■ **問題の説明**
「Task: Click the plus icon next to Tools」を含む行から「Open the LAGOS」を含む行までを、「Viewport」を「Display」に差し替え、ほかは一切変えずに書き直すこと。

┏━━

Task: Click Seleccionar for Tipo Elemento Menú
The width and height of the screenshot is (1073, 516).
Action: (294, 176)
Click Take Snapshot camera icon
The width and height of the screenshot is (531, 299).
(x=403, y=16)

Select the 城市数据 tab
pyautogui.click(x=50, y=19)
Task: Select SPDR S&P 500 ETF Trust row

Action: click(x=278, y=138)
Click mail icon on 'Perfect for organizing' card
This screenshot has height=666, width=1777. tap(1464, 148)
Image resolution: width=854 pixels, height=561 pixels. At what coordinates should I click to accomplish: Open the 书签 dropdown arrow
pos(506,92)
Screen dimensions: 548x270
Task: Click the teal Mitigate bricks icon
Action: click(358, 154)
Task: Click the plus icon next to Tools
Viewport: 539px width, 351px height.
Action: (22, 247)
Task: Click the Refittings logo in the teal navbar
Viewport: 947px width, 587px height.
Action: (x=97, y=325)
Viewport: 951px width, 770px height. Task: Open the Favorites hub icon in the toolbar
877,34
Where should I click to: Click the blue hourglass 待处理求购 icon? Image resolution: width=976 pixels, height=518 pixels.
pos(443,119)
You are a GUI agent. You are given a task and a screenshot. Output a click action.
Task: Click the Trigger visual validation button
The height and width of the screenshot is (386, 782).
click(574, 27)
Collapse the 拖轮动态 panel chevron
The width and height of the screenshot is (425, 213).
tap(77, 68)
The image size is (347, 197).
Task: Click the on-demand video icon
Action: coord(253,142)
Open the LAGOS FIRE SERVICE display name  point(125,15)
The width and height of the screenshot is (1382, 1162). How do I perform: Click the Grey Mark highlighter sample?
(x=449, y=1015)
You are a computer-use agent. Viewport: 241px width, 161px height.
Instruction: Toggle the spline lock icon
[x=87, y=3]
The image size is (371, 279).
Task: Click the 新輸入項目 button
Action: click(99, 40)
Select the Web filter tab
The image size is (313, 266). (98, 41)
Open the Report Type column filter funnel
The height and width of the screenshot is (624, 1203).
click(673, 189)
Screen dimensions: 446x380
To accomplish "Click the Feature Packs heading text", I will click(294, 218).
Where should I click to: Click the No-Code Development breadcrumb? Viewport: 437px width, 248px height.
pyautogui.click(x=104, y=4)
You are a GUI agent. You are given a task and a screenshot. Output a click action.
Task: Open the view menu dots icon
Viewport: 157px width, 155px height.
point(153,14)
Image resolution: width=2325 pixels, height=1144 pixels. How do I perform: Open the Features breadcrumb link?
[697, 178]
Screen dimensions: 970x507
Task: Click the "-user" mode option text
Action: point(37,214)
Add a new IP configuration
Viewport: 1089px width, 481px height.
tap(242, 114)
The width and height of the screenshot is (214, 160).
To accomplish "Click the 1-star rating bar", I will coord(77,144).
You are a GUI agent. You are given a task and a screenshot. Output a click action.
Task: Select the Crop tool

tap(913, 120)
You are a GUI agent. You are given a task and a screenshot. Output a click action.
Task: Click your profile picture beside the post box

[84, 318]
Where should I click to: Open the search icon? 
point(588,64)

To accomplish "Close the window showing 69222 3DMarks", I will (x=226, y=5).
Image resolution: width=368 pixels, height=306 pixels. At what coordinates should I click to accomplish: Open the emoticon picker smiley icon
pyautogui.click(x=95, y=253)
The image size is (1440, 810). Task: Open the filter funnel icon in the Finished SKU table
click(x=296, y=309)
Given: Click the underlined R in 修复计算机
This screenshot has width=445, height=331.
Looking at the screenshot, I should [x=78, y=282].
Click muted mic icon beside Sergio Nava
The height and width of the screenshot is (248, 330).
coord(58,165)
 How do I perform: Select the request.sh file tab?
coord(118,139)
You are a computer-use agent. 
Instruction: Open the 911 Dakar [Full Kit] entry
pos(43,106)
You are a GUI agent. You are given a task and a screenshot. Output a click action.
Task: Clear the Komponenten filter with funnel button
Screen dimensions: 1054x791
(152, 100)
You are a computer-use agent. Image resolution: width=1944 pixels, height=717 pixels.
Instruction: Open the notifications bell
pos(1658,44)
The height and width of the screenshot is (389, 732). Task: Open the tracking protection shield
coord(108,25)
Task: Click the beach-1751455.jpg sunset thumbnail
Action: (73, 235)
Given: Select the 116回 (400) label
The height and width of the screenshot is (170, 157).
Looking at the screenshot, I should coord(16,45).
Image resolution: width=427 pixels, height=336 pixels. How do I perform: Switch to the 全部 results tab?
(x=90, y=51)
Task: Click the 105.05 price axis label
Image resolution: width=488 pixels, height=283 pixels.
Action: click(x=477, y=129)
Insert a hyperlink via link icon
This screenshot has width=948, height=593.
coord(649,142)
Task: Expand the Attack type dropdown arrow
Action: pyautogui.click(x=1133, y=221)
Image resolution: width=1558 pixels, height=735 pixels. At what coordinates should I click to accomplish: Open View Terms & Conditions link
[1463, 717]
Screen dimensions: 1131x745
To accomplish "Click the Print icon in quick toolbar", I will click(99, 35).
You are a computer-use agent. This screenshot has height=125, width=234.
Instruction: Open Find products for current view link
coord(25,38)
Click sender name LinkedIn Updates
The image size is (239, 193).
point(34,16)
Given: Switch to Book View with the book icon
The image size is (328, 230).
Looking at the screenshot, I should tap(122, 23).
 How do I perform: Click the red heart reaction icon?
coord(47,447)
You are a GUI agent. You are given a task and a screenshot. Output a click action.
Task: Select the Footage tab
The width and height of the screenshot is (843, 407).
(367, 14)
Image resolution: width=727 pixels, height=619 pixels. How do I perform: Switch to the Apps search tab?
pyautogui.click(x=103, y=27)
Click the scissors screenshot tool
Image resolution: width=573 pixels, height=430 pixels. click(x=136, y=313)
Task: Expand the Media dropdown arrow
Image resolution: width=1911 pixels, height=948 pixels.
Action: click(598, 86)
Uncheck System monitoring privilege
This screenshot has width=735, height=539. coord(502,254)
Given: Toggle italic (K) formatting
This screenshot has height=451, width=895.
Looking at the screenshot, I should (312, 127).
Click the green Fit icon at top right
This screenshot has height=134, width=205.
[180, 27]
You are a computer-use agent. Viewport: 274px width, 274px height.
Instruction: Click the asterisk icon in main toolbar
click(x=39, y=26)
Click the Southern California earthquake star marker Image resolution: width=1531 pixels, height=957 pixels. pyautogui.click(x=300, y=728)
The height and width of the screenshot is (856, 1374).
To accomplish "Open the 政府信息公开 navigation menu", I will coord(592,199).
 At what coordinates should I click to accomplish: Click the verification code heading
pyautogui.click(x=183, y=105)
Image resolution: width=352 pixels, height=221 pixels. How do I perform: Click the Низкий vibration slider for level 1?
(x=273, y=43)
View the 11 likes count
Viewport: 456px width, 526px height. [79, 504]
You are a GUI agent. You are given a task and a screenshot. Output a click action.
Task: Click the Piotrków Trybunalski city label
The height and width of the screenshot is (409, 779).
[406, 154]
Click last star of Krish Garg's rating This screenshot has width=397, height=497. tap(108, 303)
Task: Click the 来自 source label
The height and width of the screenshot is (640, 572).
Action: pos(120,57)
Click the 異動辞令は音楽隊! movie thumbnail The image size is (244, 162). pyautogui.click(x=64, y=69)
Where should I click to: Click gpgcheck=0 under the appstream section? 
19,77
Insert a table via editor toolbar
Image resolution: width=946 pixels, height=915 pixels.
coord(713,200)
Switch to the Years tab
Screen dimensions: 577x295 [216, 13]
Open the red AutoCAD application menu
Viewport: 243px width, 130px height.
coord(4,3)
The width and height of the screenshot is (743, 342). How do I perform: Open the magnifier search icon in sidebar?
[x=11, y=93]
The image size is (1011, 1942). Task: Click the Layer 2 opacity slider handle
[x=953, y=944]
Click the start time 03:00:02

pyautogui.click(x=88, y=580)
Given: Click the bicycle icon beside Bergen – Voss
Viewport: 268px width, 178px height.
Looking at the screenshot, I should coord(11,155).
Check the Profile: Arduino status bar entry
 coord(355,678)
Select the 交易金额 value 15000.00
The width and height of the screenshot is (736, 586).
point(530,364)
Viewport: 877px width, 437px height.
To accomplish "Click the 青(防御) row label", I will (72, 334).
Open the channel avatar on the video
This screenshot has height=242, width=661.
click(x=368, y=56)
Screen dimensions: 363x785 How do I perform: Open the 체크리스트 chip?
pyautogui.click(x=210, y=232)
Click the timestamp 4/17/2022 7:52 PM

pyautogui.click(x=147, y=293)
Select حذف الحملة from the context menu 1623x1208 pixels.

┗━━

■ **実行結果**
Task: Click the plus icon next to Tools
Display: 539px width, 351px height.
Action: (22, 247)
Task: Click the Refittings logo in the teal navbar
Display: 947px width, 587px height.
Action: (x=97, y=325)
Display: 951px width, 770px height. Task: Open the Favorites hub icon in the toolbar
877,34
Where should I click to: Click the blue hourglass 待处理求购 icon? Image resolution: width=976 pixels, height=518 pixels.
pos(443,119)
You are a GUI agent. You are given a task and a screenshot. Output a click action.
Task: Click the Trigger visual validation button
The height and width of the screenshot is (386, 782).
click(574, 27)
Collapse the 拖轮动态 panel chevron
The width and height of the screenshot is (425, 213).
tap(77, 68)
The image size is (347, 197).
Task: Click the on-demand video icon
Action: coord(253,142)
Open the LAGOS FIRE SERVICE display name  point(125,15)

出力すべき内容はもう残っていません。